Maria Skopina - St. Petersburg State University, Russia
Multivariate wavelet frames and frame-like systems
In order to construct a wavelet frame with a desirable approximation order, it is necessary to provide vanishing moments for the generating wavelet functions.In the multi-dimensional case this problem is much more complicated than its one-dimensional version. In particular, two open algebraic problems are obstacles for the construction of compactly supported multivariate tight wavelet frames. Namely, first, it is not known if any appropriate row can be extended to a unitary matrix whose entries are trigonometric polynomials. Second, it is not known if any non-negative trigonometric polynomial can be represented as a finite sum of squared magnitude of trigonometric polynomials. We suggest a way to get around these obstacles and give a constructive method for the improvement an arbitrary appropriate mask to obtain a scaling mask
generating a compactly supported tight wavelet frame with a required approximation order. A method for the construction of dual wavelet frames is also developed. It appears that frame-type decompositions hold for some MRA-based wavelet systems which are not frames in L_2. Due to resent results by B.Han and Z.Shen, it may happen that such a system is a frame in the Sobolev space.
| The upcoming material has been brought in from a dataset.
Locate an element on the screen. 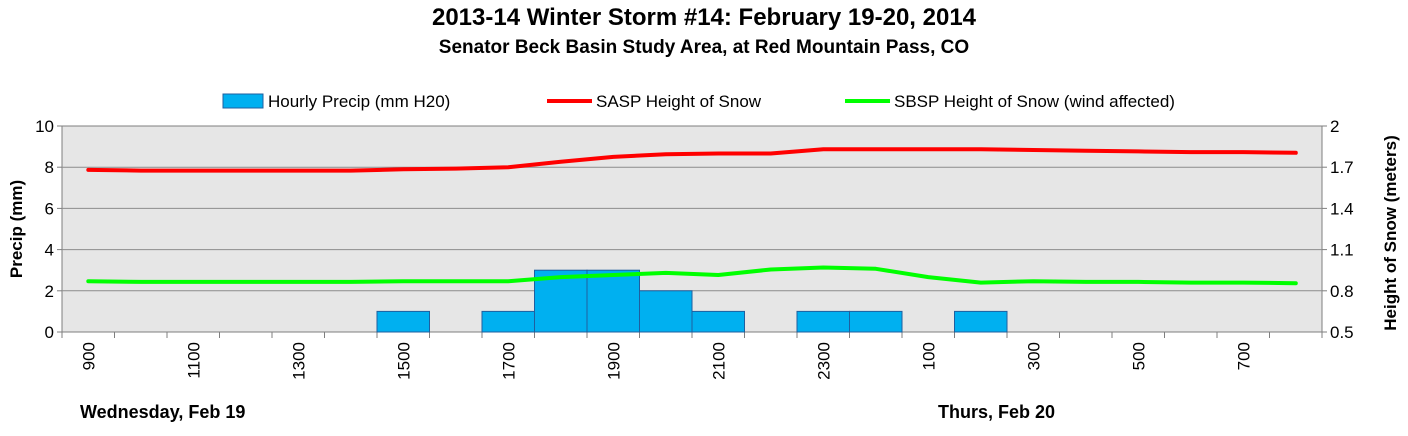  x-tick-label: 2100 is located at coordinates (718, 361).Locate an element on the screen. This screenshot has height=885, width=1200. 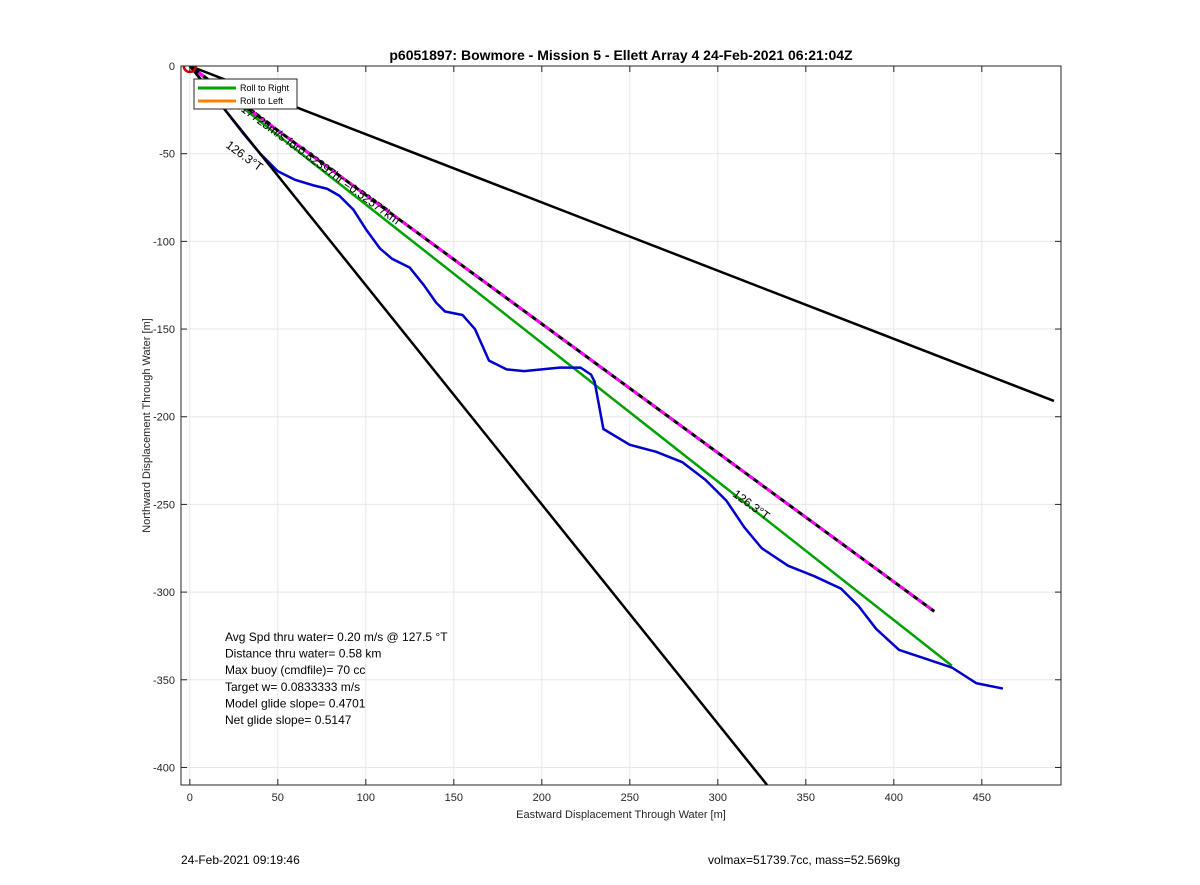
stats-line-1: Distance thru water= 0.58 km is located at coordinates (303, 654).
We study frame-type decompositions and their approximation order in a more general situation. 

Ahmed Zayed - DePaul University, Chicago
Shift-invariant Spaces in the Fractional Fourier Transform Domain
In this talk we first introduce the factional Fourier transform and some of its applications in optics, and then proceed to discuss properties of shift-invariant spaces in the fractional Fourier transform domain.